Saved data entries:

:::::

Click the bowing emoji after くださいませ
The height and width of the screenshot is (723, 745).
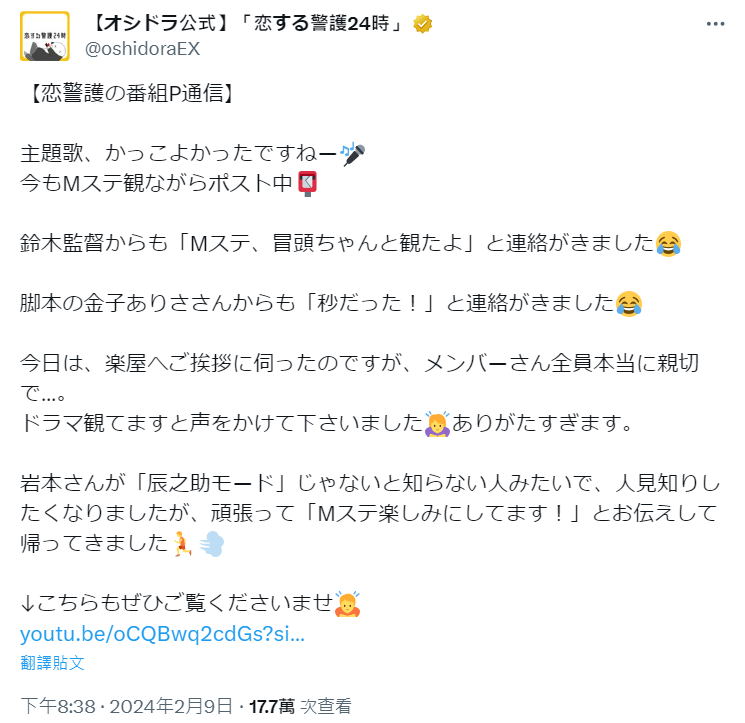[347, 604]
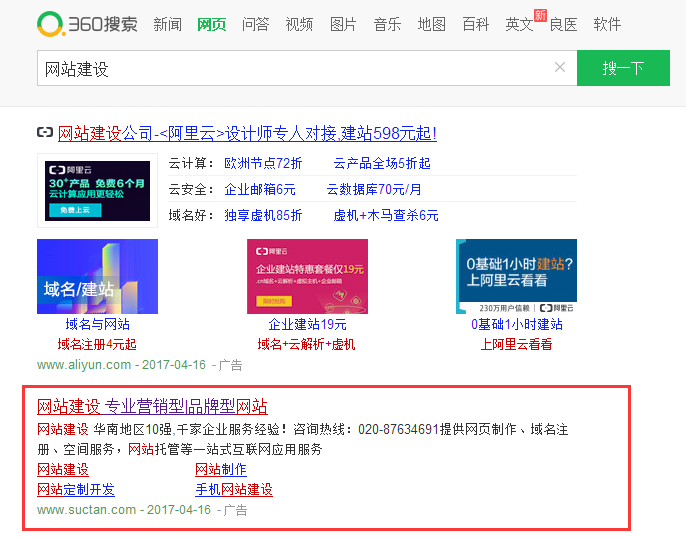Open 欧洲节点72折 link
This screenshot has height=538, width=686.
pyautogui.click(x=263, y=163)
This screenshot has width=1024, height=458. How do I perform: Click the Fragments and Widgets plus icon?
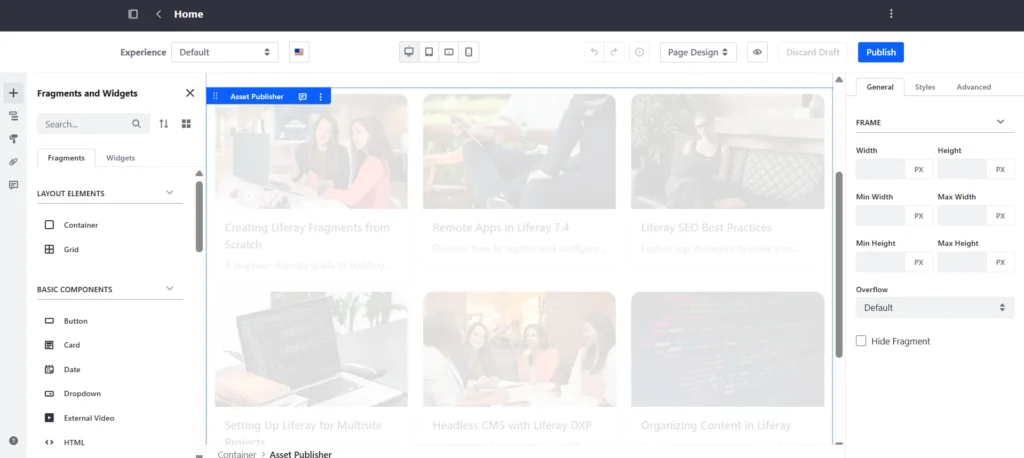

:::::

THE PROBLEM:
A picture-free version of all the records, repeated exactly, is what to return.

ANSWER TO THIS TASK:
Click the bowing emoji after くださいませ
The height and width of the screenshot is (723, 745).
[347, 604]
Open 欧洲节点72折 link
This screenshot has height=538, width=686.
pyautogui.click(x=263, y=163)
This screenshot has width=1024, height=458. How do I perform: Click the Fragments and Widgets plus icon?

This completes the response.